Kasm uses container-based sessions that can be disposed of after use, reducing endpoint risk. In the model described, web content and applications are accessed in sandboxes, and user interaction stays within the isolated session.
Ryan Cason, Head of Global Partnerships & Alliances at Kasm, said the integration delivers a layered approach that neither vendor provides on its own.
"Kasm Technologies delivers zero-trust browser isolation and Desktop-as-a-Service through its container streaming platform, ensuring that all user interaction with web content and applications occurs within secure, disposable sandboxes that prevent data exfiltration and eliminate endpoint-based threats," said Ryan Cason, Head of Global Partnerships & Alliances, Kasm. "Together, Kiteworks and Kasm create a defence-in-depth approach to secure collaboration that neither technology achieves alone."
Endpoint controls
Maintaining consistent control over who can access sensitive content-and what they can do with it-is often the hardest part of collaborating with external parties. The integration is intended to address access conditions and usage controls across both the exchange layer and the consumption layer.
Kiteworks applies role-based and attribute-based access controls to exchange methods, while Kasm governs the session where a user views or edits information. In this model, private content does not need to land on the user's device. Controls can also be applied to actions such as upload, download, clipboard use, and session activity.
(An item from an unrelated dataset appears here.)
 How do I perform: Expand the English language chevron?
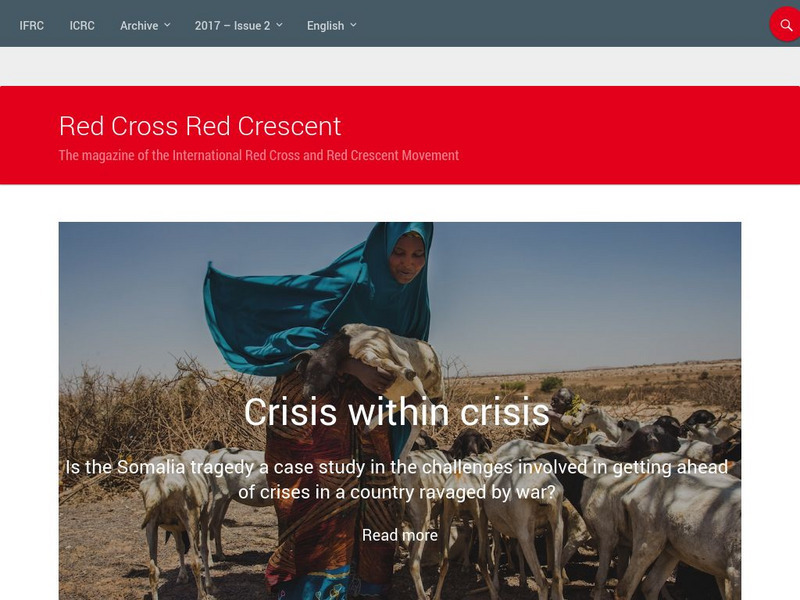pyautogui.click(x=353, y=25)
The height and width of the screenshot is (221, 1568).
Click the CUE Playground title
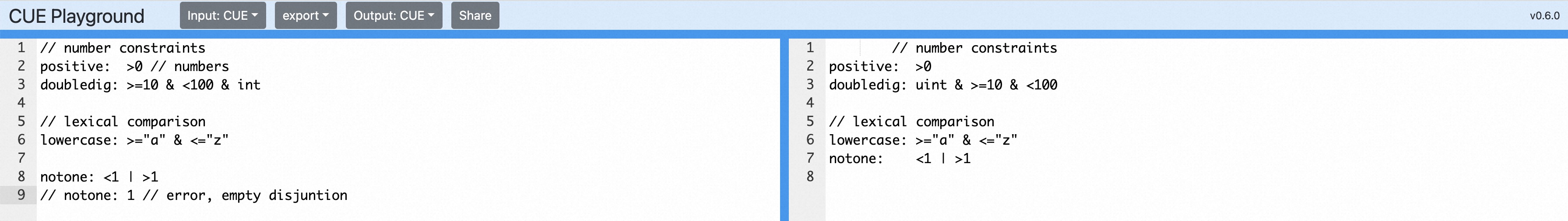(x=77, y=16)
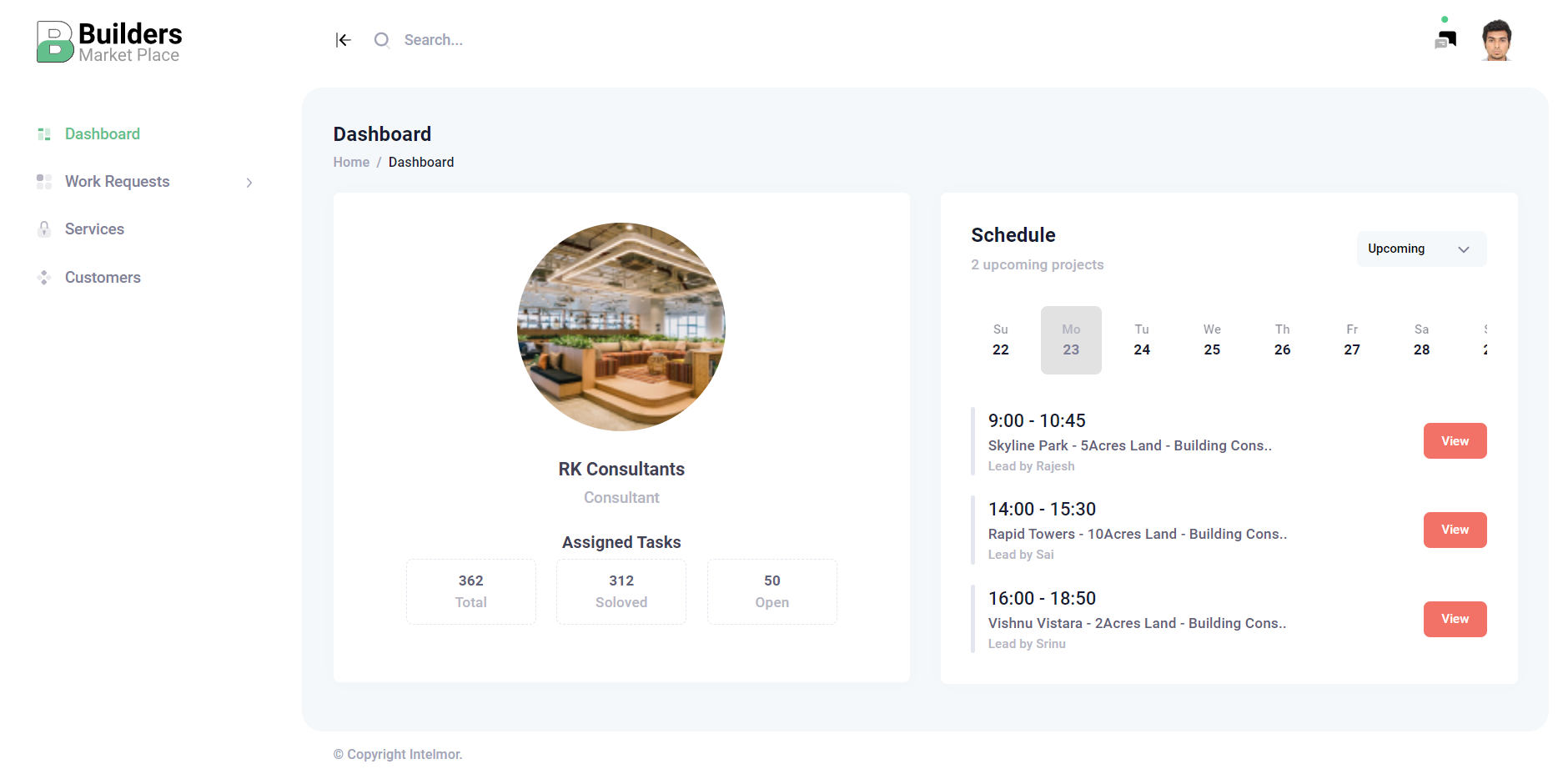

The combined approach targets organisations with distributed workforces and partner ecosystems, as well as environments with frequent third-party access such as supply chains, professional services networks, and regulated outsourcing arrangements.
AI governance
The companies also cite AI adoption as a driver for tighter data controls. Many organisations are testing AI tools while trying to prevent sensitive information from being copied into systems outside their governance frameworks. They also need records showing who accessed data, when, and under what authorisation.
Kiteworks extends policy controls to AI integrations through products it calls the Secure MCP Server and AI Data Gateway, including attributed logging, immutable audit trails, and automated compliance reporting.
Kasm positions its containerised workspaces as a way to keep AI-assisted workflows within controlled sessions, reducing the risk of sensitive content being extracted, cached, or exposed outside authorised activity.
The companies cited regulatory and assurance frameworks that large enterprises often manage in parallel, including HIPAA, CMMC, GDPR, FedRAMP, ITAR, the UK NIS Regulations, FCA PS21/3, and PCI DSS. They also referenced AI-related governance contexts such as the UK AI Safety Institute, SDAIA frameworks, and internal enterprise risk policies.
The alliance is available immediately and targets enterprises and government agencies worldwide.